Hello Kevin, I am Henry and I've reviewed the details of the cluster issue you experienced.
The behavior you saw is a symptom of a node losing network connectivity with its partners, which triggers a protective shutdown of the Cluster Service. To find the specific root cause and prevent this from happening again, we will collect the logs from both nodes. This will allow us to see both sides of the network conversation at the moment of failure.
Please run the following PowerShell commands from a management PC or one of the cluster nodes:
- Get the log from the failing node
Get-ClusterLog -Node HVHOST2 -Destination C:\Temp\HVHOST2_Cluster.log -UseLocalTime
- Get the log from the owner node (replace HVHOST1 with its actual name)
Get-ClusterLog -Node HVHOST1 -Destination C:\Temp\HVHOST1_Cluster.log -UseLocalTime
Before sending the files, please quickly verify that they contain the necessary information:
- Open each log file created in C:\Temp.
- Check the timestamps on the first and last lines to ensure the time of the incident (around 10:32 AM on 7/23/2025) falls within that range.
- Once confirmed, please upload both logs, and I will be happy to review them for you.
Step 2: Since the nodes are on separate subnets and cross a firewall, the network path is more complex and prone to issues.
- NIC Teaming: This is a common point of failure.
- Check the Event Logs on HVHOST2 for the NIC Teaming provider (e.g., Microsoft-Windows-MsLbfoSysEvtProvider/Admin). Did one of the physical NICs in the team flap or disconnect?
- Ensure the drivers and firmware for the physical network adapters are fully up-to-date on both hosts.
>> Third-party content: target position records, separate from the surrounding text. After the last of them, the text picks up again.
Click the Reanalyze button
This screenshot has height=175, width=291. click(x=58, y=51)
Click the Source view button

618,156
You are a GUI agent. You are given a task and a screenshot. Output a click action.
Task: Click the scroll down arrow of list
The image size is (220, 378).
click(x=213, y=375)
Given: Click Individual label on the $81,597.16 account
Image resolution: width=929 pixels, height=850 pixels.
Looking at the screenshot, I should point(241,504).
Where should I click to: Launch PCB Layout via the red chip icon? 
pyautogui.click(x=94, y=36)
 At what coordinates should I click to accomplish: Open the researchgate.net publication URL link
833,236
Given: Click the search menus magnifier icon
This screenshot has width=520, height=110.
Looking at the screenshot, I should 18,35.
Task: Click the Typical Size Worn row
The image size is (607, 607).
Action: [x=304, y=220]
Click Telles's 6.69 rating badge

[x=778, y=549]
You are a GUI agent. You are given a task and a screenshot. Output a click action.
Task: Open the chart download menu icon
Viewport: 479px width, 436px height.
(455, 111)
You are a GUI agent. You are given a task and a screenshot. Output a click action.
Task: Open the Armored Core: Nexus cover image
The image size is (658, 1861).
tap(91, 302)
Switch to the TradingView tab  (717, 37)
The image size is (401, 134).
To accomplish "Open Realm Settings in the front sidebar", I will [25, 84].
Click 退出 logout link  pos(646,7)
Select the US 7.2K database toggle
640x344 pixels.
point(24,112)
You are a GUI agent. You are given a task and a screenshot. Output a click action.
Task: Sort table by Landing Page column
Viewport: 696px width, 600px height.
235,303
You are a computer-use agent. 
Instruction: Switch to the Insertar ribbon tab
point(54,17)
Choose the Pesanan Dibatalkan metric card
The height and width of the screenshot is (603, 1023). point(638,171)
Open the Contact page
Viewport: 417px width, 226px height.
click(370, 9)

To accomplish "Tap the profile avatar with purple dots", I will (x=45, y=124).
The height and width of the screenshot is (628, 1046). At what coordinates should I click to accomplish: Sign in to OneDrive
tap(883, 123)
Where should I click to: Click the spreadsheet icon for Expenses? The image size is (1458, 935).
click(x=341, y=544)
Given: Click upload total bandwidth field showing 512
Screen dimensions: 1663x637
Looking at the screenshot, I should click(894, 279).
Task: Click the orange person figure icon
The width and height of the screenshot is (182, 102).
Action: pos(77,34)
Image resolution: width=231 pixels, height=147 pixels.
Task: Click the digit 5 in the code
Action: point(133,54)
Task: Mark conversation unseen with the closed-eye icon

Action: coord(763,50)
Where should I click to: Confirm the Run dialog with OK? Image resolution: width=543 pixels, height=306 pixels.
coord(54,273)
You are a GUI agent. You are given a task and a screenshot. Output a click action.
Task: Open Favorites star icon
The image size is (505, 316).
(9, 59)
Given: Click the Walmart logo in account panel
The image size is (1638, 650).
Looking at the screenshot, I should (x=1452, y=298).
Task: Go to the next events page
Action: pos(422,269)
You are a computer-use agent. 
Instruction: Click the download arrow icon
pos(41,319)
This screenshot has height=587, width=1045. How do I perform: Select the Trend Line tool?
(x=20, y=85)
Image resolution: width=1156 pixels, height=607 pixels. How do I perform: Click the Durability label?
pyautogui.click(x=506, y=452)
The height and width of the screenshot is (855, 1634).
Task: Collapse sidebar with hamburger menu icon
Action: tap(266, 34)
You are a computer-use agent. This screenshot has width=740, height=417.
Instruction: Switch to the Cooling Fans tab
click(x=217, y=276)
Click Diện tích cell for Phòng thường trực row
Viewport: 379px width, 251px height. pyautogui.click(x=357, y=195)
A driver bug is a very likely cause.
- Physical Switches and Firewall:
- Even though you confirmed no blocked traffic, check the logs on the switch ports and the firewall for high error counts, dropped packets, or port flaps that align with the time of the failure.
Step 3: For clusters with nodes on different subnets (a "stretched cluster"), the default heartbeat settings can sometimes be too aggressive.
- Check your current heartbeat thresholds with PowerShell:
-
(Get-Cluster).SameSubnetThreshold
-
(Get-Cluster).CrossSubnetThreshold
-
- The CrossSubnetThreshold is the key one for you. The default is 20 heartbeats (which usually translates to 20 seconds). Consider increasing this to make the cluster more tolerant of brief network latency over the stretched link. For example, to set it to 30:
(Get-Cluster).CrossSubnetThreshold = 30
I look forward to reviewing the logs and helping you get to the bottom of this.